Fue una noche de orgía. El aguardiente
fermentó en aquellas cabezas exaltadas, y una multitud de indios
danzando y gritando rodearon a la joven, mientras otros corrían
al través de los campos incultos, blandiendo teas de pino
inflamadas.
Cuando el sol, disipando las sombras de la noche,
mostró su disco de oro por Oriente, la mayoría de los
indios se encontraban completamente borrachos.
La joven fue desatada del poste en que había
pasado la noche y cien brazos quisieron a la vez arrastrarla al
suplicio.
Cuando el nombre de Martín Paz se escapaba de
sus labios, le respondían inmediatamente gritos de odio y de
venganza. Fue preciso subir por entre una inmensa aglomeración
de rocas, los senderos abruptos que conducían al nivel superior
del río, adonde llegó la víctima toda
ensangrentada. Una canoa de corteza de árbol la esperaba a cien
pasos de la catarata, y en ella fue puesta y atada con ligaduras que le
penetraban en las carnes.
- ¡Venganza! – exclamó la tribu
entera a una voz.
La canoa fue arrojada a las aguas, y arrastrada
rápidamente por la corriente, giró sobre sí
misma…
Dos hombres aparecieron en aquel momento en la orilla
opuesta. Eran Martín Paz y el marqués.
- ¡Mi hija, mi hija! – exclamó el
marqués, cayendo de rodillas sobre la playa.

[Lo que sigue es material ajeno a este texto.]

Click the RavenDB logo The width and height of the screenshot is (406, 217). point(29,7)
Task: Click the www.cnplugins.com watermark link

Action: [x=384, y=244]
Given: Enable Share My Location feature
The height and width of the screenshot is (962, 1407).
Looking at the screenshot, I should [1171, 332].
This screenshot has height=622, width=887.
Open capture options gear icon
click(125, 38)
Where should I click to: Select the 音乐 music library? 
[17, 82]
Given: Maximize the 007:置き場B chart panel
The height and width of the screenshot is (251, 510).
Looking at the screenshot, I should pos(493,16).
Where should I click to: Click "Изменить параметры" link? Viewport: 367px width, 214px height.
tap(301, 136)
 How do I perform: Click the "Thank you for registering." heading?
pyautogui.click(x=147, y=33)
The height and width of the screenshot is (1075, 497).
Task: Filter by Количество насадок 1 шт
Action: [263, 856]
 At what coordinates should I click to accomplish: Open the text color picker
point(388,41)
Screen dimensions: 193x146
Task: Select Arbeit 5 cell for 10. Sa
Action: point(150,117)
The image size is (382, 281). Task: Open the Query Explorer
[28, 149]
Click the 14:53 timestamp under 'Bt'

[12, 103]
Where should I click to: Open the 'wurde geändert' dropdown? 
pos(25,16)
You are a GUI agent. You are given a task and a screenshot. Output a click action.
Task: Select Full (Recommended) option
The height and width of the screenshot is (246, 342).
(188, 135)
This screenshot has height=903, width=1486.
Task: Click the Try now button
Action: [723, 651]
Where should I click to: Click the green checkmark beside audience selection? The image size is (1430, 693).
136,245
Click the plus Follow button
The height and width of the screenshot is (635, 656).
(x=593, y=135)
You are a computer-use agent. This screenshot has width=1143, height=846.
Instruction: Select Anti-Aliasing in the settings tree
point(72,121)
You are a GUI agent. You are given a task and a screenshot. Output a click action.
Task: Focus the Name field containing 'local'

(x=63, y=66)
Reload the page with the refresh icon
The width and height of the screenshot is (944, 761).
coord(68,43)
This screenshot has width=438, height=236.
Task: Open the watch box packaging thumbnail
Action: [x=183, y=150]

La canoa estaba ya a punto de precipitarse en la
catarata, hacia donde corría con extraordinaria rapidez.
Martín Paz, de pie sobre una roca, lanzó
su lazo, que giró en torno de su cabeza en el instante preciso
en que la embarcación iba a ser precipitada; se
desenrrolló la larga correa de cuero y su nudo corredizo
apresó la canoa.
- ¡Muera! – rugió la horda salvaje
de los indios.
Martín Paz se levantó, y la canoa,
suspendida sobre el abismo, no tardó en llegar hasta
él.
Silbó una flecha en los aires y Martín
Paz cayó sobre la barca de la víctima, yendo a sumergirse
con Sara en el torbellino de la catarata.
Casi en el mismo instante cayó el
marqués con el corazón atravesado por otra flecha.
El indio Martín Paz, y Sara, hija del
marqués de Vegal, se habían desposado en el seno de las
espumosas aguas de la catarata, para entrar en la vida eterna.
En su suprema reunión, la joven cristiana
había impreso, con un ademán, en la frente del indio
regenerado, el sello del bautismo, y ambos debieron hallar gracia ante
el Altísimo, a cuya infinita misericordia confiaron sus almas
momentos antes de abandonar la vida.